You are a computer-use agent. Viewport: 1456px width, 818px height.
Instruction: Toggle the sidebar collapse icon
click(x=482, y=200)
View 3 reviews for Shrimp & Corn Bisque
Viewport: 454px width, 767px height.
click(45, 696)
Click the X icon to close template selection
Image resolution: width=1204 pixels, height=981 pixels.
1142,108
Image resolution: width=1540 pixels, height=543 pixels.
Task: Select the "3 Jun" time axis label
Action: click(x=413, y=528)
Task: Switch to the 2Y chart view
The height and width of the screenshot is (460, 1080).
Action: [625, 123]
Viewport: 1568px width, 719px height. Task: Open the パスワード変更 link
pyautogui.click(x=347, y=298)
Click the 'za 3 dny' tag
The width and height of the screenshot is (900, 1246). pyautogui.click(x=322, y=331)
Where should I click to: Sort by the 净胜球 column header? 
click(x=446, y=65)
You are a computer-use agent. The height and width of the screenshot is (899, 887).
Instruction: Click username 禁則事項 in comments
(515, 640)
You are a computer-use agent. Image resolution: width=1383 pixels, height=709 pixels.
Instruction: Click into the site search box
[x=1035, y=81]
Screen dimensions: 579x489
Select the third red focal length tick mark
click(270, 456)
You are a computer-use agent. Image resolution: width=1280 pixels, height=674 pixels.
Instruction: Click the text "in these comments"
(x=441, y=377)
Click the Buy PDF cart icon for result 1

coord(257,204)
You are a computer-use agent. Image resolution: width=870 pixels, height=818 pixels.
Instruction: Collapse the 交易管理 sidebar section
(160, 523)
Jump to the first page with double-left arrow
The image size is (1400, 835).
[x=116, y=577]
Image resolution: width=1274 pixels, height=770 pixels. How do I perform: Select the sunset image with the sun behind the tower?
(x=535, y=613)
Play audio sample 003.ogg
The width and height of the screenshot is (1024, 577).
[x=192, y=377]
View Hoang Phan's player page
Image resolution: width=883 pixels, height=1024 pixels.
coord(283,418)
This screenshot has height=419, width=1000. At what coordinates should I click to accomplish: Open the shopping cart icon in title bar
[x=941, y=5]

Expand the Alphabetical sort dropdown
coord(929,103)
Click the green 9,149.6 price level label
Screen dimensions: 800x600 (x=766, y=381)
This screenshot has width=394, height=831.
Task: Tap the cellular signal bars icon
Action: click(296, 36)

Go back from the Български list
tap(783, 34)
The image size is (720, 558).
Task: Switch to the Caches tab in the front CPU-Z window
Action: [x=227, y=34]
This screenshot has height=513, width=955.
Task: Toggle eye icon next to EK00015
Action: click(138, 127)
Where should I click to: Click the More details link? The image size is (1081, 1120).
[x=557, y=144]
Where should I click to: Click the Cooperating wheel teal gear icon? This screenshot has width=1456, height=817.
####
- _Exercise goal_
Search the records for the word "agent". Copy each line where it appears.

- _Answer for this exercise_
You are a computer-use agent. Viewport: 1456px width, 818px height.
You are a computer-use agent. The height and width of the screenshot is (899, 887).
You are a computer-use agent. Image resolution: width=1383 pixels, height=709 pixels.
You are a computer-use agent. Image resolution: width=1280 pixels, height=674 pixels.
You are a computer-use agent. Image resolution: width=870 pixels, height=818 pixels.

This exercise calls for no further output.